■ Teks yang Disediakan
========

Penulis: Erika Ebener
Menjawab pertanyaan seperti di atas, kita tidak bisa lagi menjawab dengan jawaban “Ya sudah takdirnya saja.” Dan sejujurnya, tak hanya terkait dengan masalah covid saja, masalah lain seperti kecelakaan, kecurian, atau kehilangan, kita tak bisa hanya berpasrah pada yang Namanya “takdir”. Mengapa? Karena Tuhan senantiasa melihat usaha yang dilakukan oleh manusia, apakah si manusia itu menantang-nantang bahaya, berikhtiar mencari rejeki atau jodoh, atau hanya diam saja.
Pada tahun pertama, semua orang yang terpapar covid, karena ketidaktahuan. Para ilmuwan dilanda kebingungan dikejutkan dengan kemunculan virus baru, yang tidak pernah ada sebelumnya. Menebak-nebak apakah virus ini sejenis SARS-kah? Atau H1N1 kah? Atau flu burung kah? Atau apa? Yang pasti, banyak orang memperlihatkan proses kematian yang cukup cepat setelah gagal bernapas.

========

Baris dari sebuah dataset
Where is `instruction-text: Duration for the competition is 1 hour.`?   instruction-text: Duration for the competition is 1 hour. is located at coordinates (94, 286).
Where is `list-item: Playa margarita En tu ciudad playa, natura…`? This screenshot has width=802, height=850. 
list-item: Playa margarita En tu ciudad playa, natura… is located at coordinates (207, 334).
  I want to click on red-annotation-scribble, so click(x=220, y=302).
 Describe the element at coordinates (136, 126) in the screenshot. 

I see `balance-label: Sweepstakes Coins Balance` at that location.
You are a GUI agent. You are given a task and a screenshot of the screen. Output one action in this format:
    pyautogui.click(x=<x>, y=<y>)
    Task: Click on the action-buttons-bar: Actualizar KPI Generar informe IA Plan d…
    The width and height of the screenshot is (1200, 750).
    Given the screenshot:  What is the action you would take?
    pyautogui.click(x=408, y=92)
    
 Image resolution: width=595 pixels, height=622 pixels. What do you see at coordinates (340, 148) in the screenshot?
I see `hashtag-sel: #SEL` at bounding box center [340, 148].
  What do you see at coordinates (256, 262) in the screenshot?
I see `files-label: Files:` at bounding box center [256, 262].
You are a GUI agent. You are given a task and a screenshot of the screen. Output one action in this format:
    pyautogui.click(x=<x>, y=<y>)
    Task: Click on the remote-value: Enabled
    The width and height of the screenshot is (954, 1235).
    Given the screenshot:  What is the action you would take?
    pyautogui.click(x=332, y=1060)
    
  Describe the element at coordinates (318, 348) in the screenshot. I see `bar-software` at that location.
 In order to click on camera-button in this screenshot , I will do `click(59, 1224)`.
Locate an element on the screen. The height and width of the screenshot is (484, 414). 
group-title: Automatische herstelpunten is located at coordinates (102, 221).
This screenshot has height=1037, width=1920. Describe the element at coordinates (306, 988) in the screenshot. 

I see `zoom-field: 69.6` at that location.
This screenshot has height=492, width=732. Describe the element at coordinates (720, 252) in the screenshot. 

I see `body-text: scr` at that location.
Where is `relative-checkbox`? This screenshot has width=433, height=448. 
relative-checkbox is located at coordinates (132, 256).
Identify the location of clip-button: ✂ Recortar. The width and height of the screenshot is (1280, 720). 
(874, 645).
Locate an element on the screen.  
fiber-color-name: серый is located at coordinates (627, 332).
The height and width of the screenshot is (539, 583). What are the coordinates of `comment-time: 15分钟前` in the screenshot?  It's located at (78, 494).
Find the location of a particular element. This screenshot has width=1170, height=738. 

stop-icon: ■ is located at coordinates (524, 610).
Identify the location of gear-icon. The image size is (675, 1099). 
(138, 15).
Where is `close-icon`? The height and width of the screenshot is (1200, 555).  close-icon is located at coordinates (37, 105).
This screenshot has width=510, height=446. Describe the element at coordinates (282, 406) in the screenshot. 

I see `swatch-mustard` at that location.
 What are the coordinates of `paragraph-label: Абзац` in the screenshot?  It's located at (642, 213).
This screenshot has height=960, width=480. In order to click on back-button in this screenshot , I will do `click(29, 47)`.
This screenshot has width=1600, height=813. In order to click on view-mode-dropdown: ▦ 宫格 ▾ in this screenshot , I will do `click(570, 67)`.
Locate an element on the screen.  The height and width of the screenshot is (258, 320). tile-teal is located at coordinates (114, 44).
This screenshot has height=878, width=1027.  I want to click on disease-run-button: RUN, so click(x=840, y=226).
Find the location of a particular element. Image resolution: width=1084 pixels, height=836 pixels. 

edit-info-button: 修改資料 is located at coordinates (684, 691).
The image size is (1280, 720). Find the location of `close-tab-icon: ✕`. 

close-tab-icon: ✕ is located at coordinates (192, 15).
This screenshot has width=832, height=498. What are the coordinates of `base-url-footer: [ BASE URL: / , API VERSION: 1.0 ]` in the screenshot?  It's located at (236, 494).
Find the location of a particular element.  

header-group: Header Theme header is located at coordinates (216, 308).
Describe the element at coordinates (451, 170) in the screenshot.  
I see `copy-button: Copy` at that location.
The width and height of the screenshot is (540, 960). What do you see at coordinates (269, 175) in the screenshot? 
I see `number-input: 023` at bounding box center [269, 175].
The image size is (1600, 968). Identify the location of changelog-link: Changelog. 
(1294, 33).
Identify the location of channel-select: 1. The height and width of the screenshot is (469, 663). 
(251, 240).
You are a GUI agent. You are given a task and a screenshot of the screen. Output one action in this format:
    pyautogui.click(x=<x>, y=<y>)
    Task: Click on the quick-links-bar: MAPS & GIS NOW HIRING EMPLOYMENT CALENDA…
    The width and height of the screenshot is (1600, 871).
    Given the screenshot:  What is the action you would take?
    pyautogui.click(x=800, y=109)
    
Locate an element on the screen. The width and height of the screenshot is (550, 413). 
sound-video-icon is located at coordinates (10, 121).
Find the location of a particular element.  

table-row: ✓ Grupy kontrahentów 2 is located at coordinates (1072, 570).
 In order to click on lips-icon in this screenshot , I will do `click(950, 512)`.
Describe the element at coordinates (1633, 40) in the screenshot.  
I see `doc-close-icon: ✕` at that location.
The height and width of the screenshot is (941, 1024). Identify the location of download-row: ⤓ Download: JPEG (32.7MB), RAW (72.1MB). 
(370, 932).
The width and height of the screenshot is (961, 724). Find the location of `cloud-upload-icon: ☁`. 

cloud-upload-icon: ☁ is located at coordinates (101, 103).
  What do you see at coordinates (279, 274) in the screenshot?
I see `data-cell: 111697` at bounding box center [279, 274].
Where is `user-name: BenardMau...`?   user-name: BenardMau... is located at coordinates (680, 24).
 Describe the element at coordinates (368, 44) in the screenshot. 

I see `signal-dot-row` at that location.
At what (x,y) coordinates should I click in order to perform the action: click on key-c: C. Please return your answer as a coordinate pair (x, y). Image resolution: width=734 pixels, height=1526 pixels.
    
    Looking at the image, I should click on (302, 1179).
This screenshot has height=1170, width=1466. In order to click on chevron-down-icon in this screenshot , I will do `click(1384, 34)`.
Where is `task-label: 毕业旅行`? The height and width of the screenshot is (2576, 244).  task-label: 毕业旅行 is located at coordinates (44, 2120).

========

■ Kegiatan
1. Menurut teks tentang covid dan takdir, mengapa kita tidak bisa hanya berpasrah pada takdir?
2. Tulis lanjutan teks tentang covid dan takdir, mulai setelah kalimat terakhirnya.
Baris-baris tersebut tidak diperlukan.

■ Jawaban Tugas
1. Karena Tuhan senantiasa melihat usaha yang dilakukan oleh manusia.

2.
Beberapa waktu kemudian, para Ilmuwan baru paham bahwa virus baru ini menyebar dari manusia ke manusia. Sementara orang-orang yang pernah ada di episentrum virus sudah menyebar ke mana-mana, hingga ke Indonesia.
Dan kondisi yang serba tidak pasti, pejabat berusaha mengeluarkan pernyataan-pernyataan yang simpang-siur. Langkah penanganan pencegahan penyebaran dibuat dalam kepanikan. Hingga akhirnya ditetapkan Protokol Kesehatan. WHO menginstruksikan “lockdown” tapi hanya bisa dilakukan oleh negara yang penduduknya 100% manusia patuh. Bagi negara yang penduduknya ngeyel, tak bisa melakukan lockdown.
Penjelasan bagaimana virus, yang kemudian dikenal dengan nama covid-19 menular dan menyebar, terus digaungkan. Protokol Kesehatan terus dipropagandakan.
Apa lacur? Namanya negara dengan penduduk terngeyel sedunia, pernyataan apapun yang dikeluarkan oleh pemerintah, ditangkap dengan kecurigaan, tuduhan, ejekan.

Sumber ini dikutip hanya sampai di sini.